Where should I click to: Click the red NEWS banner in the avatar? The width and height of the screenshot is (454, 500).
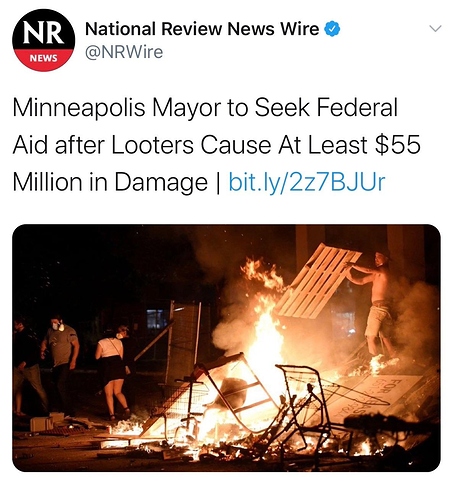tap(43, 59)
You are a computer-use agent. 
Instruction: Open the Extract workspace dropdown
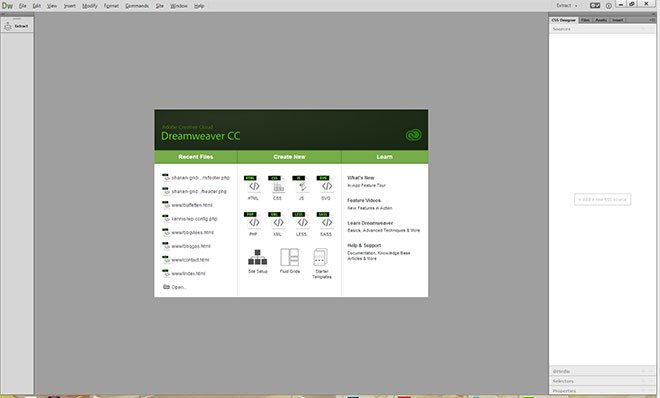point(567,5)
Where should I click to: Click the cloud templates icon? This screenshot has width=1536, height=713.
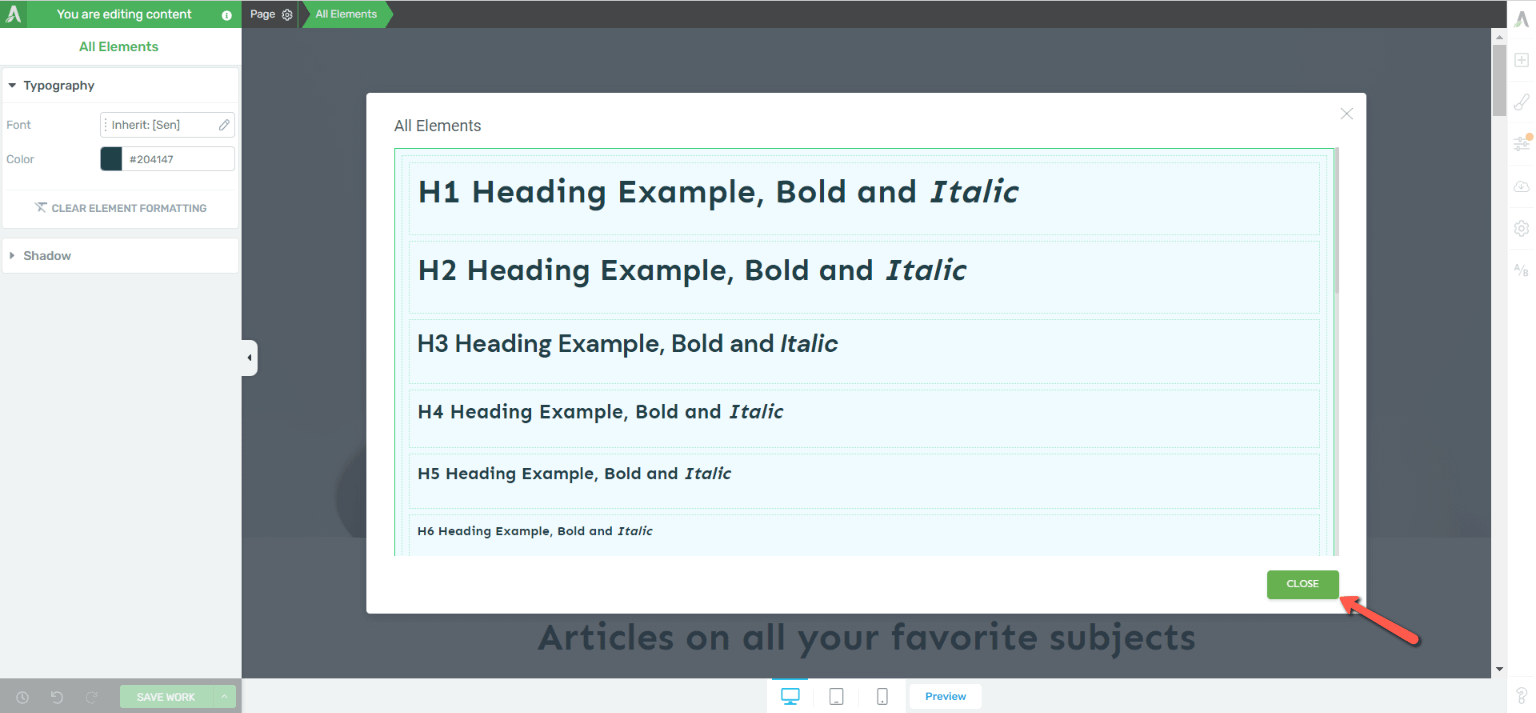[1521, 186]
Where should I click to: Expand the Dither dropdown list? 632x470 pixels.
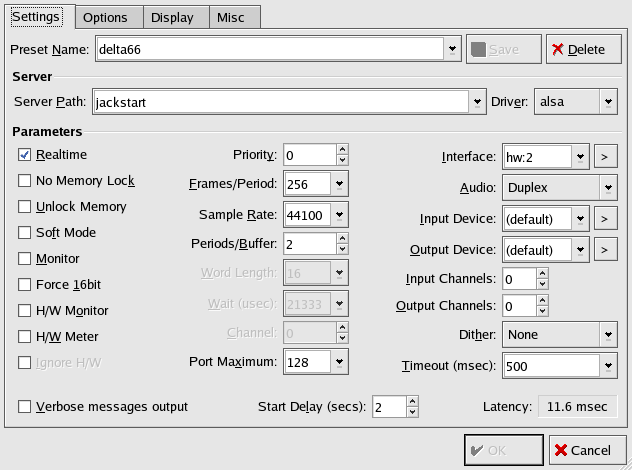[607, 335]
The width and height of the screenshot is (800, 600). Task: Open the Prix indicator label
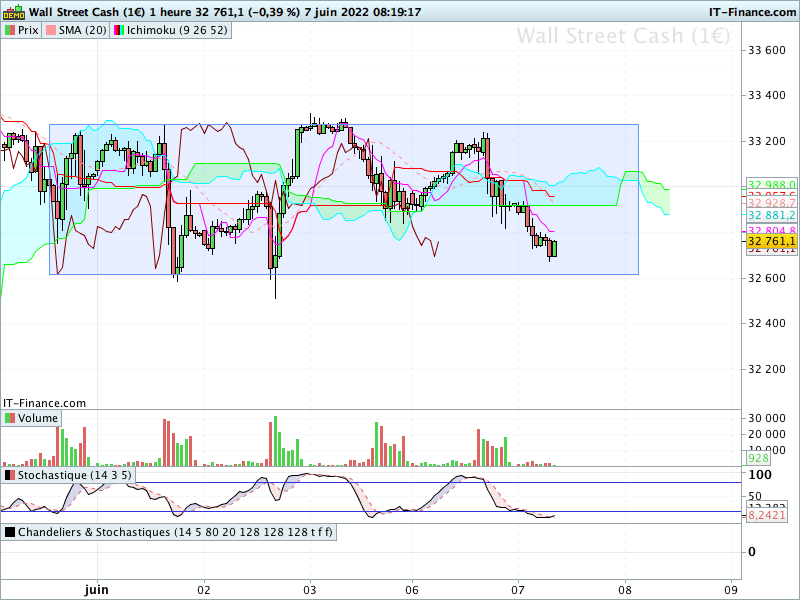[28, 30]
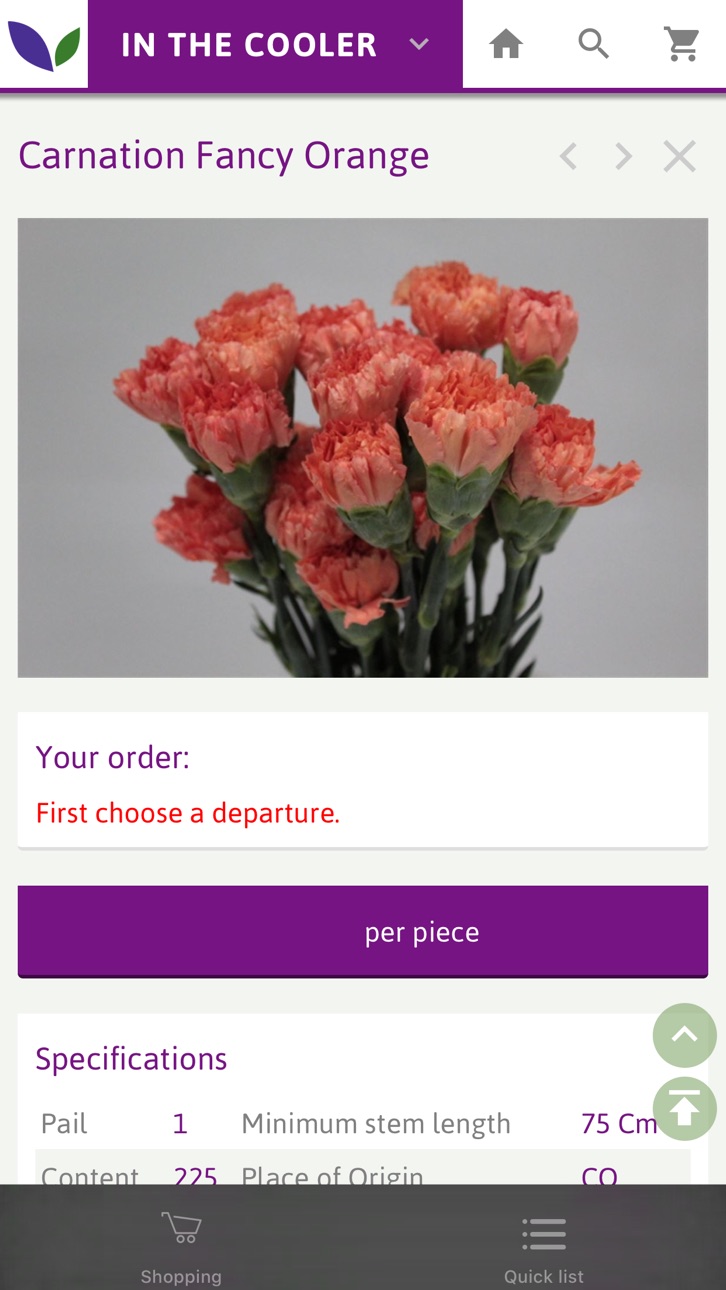
Task: Select the Your order panel
Action: click(363, 780)
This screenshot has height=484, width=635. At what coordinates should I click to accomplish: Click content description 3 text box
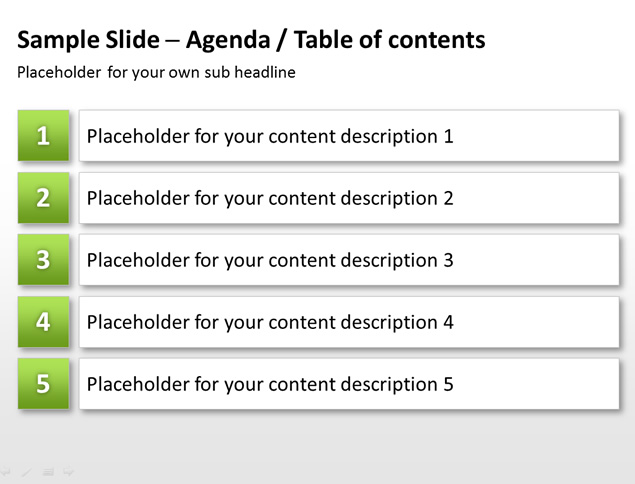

PROBLEM DETAILS: Leaving each image aside, repeat the listing above exactly.

SOLUTION TO THE EXERCISE:
Where should I click to: Click the red NEWS banner in the avatar? The width and height of the screenshot is (454, 500).
tap(43, 59)
You are a computer-use agent. 
Instruction: Open the Extract workspace dropdown
point(567,5)
Where should I click to: Click the cloud templates icon? This screenshot has width=1536, height=713.
[1521, 186]
Where should I click to: Expand the Dither dropdown list? 632x470 pixels.
[607, 335]
The width and height of the screenshot is (800, 600). Task: Open the Prix indicator label
[28, 30]
Task: Select the Your order panel
Action: click(363, 780)
This screenshot has height=484, width=635. At what coordinates should I click to accomplish: Click content description 3 text box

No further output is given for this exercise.